The COVID-19 pandemic has changed our lives completely. We are no longer able to socialize with everyone we know and care about. Restaurants, gyms, and spas are closed. And many people had to adapt to working from home. While this may seem a good and convenient idea for many, it also brings a unique set of problems connected with poor posture.

As any chiropractor can tell you, correct posture when you work on a computer or write at the desk is essential for a healthy body. The skeleton, muscles, and joints are tuned to support our weight in a balanced way. When an imbalance occurs, some parts of the body have to bear more stress and pressure than they are designed for. These issues result in stiff neck, lower back pain, numb fingers, and toes.

Cause of Bad Posture: Your Home Is Not Designed for Work

For chiropractors, the first step in solving a problem, be it chronic pain, vertigo, or migraine headaches, is to identify its root cause. In the case of poor posture issues stemming from working from home, the problem is in the location itself.

Homes are rarely designed for work. Some people have a home office where they do their taxes and other household accounting tasks. But most of us design and furnish our homes for comfort and relaxation. Soft beds and comfortable sofas, thick carpets, and colorful pouf armchairs – are all designed to help people feel comfortable while reclining or lying down. They are inadequate for working on a laptop or looking over files and taking notes.

These being said, here are some of the most frequent poor work-from-home posture problems (and a few solutions to them):

1. Sitting/Reclining on the Sofa to Work on the Laptop

The sofa is not designed for working on the computer. Its role is to help you relax while you recline on it and are not engaged in physical activities. When you take your laptop to the sofa, you are straining various muscle groups in order to balance the laptop, use the scroll pad, and type.

The solution is to create a workspace that consists of a desk and an ergonomic chair. Office chairs are specially designed to offer adequate support to your neck, shoulders, and back and help you maintain a neutral posture. A neutral posture is when no muscle or joint is unduly strained to support your body.

2. Hunching Over the Laptop

Prolonged hunching over the laptop causes a stiff neck and sore shoulders. In many cases, this happens when people wrongly believe that they will be more comfortable sitting up in bed and working on the laptop.

The best solution is to find a table where your laptop is sitting at a sufficient height to allow you to sit up straight on a chair and look straight ahead of you into the screen, not down.

3. Getting Finger Cramps from Typing

Constant typing and using the mouse are not recommended in any situations. The most affected part of the forearm and hand – the carpal tunnel – can get inflamed and lead to a painful condition called carpal tunnel syndrome. In the worst-case scenario, you have to take a break from work for several weeks until the condition improves.

To avoid this issue, use a detachable and wireless keyboard and mouse. Thus, you can arrange them in an ergonomic position that does not apply too much pressure on the carpal tunnel.

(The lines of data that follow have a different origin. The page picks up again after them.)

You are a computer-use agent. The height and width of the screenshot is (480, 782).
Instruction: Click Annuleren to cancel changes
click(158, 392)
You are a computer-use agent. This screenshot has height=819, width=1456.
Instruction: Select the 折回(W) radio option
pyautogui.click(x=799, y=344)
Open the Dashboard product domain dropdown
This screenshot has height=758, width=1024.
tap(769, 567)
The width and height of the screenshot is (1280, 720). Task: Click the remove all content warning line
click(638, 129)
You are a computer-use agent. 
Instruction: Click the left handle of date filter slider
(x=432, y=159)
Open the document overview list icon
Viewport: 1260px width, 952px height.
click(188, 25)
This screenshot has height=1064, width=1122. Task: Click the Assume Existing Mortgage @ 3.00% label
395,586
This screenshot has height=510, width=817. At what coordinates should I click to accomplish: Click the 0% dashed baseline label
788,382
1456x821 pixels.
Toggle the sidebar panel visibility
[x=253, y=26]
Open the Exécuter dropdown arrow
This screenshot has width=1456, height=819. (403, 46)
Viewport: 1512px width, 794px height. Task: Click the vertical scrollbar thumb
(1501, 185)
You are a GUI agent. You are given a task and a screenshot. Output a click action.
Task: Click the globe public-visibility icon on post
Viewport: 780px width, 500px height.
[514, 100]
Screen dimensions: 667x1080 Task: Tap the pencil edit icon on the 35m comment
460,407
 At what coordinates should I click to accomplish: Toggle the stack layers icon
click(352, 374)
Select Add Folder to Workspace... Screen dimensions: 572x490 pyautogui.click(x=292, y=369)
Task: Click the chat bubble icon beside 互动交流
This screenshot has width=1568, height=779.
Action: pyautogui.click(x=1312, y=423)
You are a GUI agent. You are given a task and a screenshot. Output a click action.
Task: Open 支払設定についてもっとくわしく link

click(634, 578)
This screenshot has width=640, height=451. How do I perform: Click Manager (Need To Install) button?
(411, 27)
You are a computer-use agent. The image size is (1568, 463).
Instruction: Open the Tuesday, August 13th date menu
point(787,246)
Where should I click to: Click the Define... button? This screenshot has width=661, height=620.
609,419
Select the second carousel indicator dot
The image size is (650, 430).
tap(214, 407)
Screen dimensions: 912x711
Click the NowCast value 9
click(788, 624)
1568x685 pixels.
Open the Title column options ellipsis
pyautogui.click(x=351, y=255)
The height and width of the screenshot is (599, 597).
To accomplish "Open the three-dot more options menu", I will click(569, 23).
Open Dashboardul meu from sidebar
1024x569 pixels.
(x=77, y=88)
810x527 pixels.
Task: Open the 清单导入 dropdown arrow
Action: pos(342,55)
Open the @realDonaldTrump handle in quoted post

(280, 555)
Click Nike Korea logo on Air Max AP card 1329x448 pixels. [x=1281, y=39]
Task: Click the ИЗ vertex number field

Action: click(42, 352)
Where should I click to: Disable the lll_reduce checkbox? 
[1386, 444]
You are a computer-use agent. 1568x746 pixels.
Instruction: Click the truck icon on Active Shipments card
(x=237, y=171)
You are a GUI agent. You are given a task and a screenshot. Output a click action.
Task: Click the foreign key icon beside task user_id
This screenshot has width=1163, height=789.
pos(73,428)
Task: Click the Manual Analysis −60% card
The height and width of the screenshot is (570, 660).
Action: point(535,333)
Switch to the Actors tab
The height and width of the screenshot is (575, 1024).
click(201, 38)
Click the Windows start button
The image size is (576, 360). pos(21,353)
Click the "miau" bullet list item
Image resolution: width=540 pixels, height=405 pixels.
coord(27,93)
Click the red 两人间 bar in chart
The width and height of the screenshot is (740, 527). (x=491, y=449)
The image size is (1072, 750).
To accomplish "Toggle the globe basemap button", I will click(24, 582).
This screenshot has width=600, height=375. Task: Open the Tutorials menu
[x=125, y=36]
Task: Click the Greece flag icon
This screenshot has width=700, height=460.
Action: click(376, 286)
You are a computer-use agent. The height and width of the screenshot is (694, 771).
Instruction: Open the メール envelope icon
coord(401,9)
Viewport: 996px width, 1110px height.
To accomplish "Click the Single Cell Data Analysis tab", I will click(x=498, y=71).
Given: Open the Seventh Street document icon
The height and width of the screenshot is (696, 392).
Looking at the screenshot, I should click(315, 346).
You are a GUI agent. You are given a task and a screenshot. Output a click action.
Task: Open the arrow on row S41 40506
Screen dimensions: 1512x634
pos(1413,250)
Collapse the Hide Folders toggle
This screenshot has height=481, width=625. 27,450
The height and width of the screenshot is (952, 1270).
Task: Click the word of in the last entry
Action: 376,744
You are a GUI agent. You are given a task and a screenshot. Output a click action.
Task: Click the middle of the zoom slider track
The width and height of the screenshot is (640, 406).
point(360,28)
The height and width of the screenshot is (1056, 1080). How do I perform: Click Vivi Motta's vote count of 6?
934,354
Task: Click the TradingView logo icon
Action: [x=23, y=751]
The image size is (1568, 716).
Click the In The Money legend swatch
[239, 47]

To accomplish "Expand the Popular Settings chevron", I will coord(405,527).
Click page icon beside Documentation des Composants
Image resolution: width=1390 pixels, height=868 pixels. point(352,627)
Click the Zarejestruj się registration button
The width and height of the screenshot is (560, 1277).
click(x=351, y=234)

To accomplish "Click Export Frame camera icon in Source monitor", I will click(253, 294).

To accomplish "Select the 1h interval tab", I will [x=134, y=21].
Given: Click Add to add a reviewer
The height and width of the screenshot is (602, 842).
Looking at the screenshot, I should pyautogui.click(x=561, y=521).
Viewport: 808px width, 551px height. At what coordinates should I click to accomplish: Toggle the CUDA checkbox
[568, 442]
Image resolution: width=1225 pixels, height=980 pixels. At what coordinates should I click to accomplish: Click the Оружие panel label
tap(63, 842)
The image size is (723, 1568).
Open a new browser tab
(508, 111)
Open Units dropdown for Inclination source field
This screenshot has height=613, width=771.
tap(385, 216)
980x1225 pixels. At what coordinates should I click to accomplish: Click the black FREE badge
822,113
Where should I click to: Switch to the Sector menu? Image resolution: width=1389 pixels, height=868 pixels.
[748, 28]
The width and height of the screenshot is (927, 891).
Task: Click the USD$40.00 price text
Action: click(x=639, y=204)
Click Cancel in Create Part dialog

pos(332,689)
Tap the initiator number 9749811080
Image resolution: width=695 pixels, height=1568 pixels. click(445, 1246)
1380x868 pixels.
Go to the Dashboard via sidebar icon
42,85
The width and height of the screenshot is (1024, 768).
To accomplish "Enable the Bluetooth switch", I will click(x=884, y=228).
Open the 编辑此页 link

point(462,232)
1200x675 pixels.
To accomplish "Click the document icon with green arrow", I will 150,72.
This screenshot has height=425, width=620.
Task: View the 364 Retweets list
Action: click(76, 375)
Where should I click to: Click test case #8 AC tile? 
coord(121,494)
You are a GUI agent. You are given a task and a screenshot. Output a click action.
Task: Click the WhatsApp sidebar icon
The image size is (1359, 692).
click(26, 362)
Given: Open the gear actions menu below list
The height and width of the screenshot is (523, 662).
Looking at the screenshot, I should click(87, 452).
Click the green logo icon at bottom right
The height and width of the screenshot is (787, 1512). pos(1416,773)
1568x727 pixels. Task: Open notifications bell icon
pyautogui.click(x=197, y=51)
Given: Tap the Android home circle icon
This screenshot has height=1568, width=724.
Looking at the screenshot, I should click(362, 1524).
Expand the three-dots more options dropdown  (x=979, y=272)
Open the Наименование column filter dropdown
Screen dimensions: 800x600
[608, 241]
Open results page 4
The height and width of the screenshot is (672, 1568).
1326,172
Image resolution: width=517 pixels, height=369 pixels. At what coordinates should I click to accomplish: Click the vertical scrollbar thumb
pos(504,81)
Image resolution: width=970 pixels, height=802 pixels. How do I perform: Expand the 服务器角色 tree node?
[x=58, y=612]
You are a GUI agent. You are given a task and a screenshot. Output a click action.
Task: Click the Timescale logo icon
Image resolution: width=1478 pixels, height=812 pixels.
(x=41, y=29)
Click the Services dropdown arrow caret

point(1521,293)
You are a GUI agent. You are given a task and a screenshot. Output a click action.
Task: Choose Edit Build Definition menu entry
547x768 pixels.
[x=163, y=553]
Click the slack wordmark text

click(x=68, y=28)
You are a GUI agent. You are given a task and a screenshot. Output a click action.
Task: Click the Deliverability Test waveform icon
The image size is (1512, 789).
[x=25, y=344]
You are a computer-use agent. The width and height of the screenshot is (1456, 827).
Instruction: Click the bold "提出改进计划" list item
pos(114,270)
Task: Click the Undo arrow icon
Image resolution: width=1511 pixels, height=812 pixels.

Good Practices for a Healthy Work from Home Routine

Finally, here are some helpful tips to prevent the onset of pain and stiffness associated with long hours working at the desk:

  • Practice stretching in the morning and several times during the day
  • Take breaks from working on the computer and do simple exercises to activate blood circulation
  • Be mindful and listen to your body – when you feel in pain and uncomfortable, change your sitting position
  • Stand up and walk around the house when you are taking phone calls.

Every little thing counts when it comes to learning how to keep a correct posture. Remember that a healthy mind resides in a healthy body, so do not ignore any kind of pain and stiffness you experience.